Regardless of my personal enjoyment of it, though, this has some nice advantages. The fact that MVC builds on top of JAX-RS means that it melds well with the REST-services approach above. For example, you might primarily write REST services for a JS app, but then do a set of "admin" pages with MVC. Or you might use this as part of the prototype phase: structure your app the same way you will when you expand to a multi-tier team, but start out by doing a quick UI with MVC on top of the same or related endpoints.
With this path, your app will start with Java classes with JAX-RS annotations, and then you'd mix it with JSP files inside WebContent/WEB-INF. One down side to this approach is that Designer doesn't provide much help for writing JSP files. In the tooling, I bind .jsp and .tag files to the HTML editor, so you at least get normal HTML assistance, but that won't help you with specific JSP tags and EL. Fortunately, the set of tools you'll likely use in JSP is comparatively small, so you'll eventually memorize things like <c:forEach items="..." var="...">...</c:forEach>
in much the same way that you could eventually write out an <xp:repeat/>
in your sleep in XPages.
JSF
This one, technically tricky though it may be, is conceptually straightforward: write the same sort of apps you do with XPages, but do it with modern JSF instead. This makes a lot of sense, since JSF shares XPages's acumen with complicated forms with partial refreshes and changing state data, but has benefited from some development that didn't happen on the XPages side.
It's not a direct replacement: in particular, JSF has no knowledge of Domino data sources, so there's no xp:dominoDocument
or xp:dominoView
. You'd still need to do your data access via beans, as in the previous two options, likely using either lotus.domino/ODA or the NoSQL driver. Additionally, Designer really doesn't help you here - again, I map .xhtml and .jsf files to the HTML editor, but JSF components have a lot of properties to set, and so you'll be spending a lot of time referencing documentation.
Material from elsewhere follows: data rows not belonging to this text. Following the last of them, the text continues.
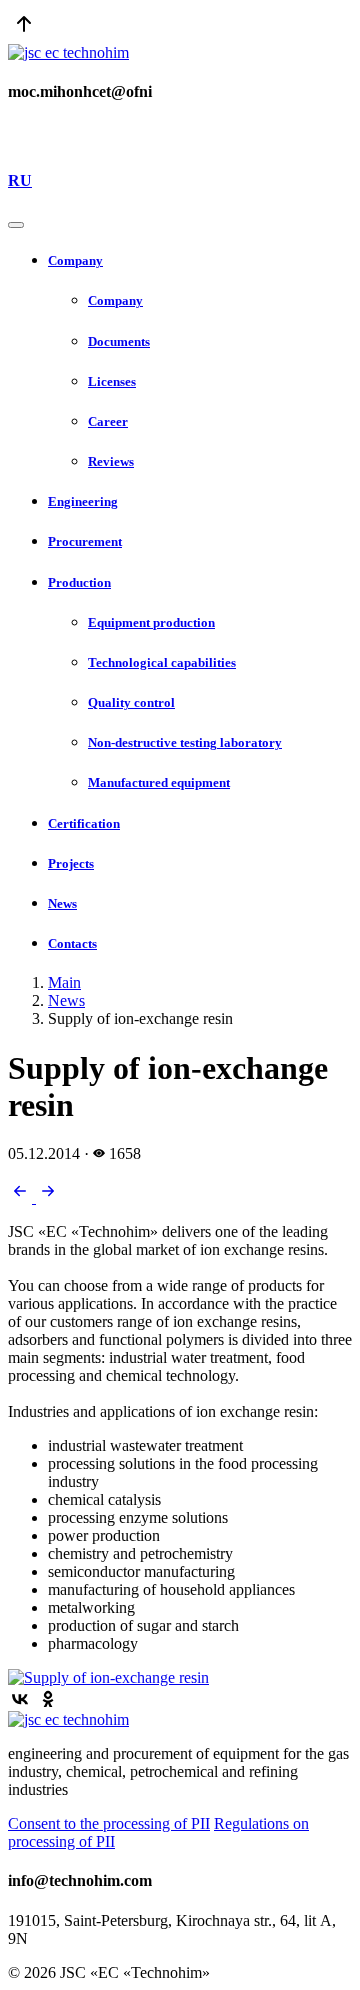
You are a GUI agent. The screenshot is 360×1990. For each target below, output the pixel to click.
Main (64, 982)
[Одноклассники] (48, 1699)
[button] (200, 261)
Still, it's clear why this is proving to be a popular path. The development model is the same as in XPages, while the JSF stack (especially including PrimeFaces) brings a lot of amenities that aren't in XPages and are also more portable to other environments.
Conclusion
So, for now, I'm thinking of splitting up the workshop to cover each of these paths a bit. That runs the risk of feeling like too much of a grab bag, but I don't want to give the opposite impression, that the project only allows for some specific path. It's a broad platform update, accommodating many development approaches, and I want to keep that clear. Fortunately, each path has a pretty-clean pitch, and the shared components (CDI, bean validation, the REST client, etc.) build on each other well, so the idea that it's a pool of features that you can swim in is, I think, compelling.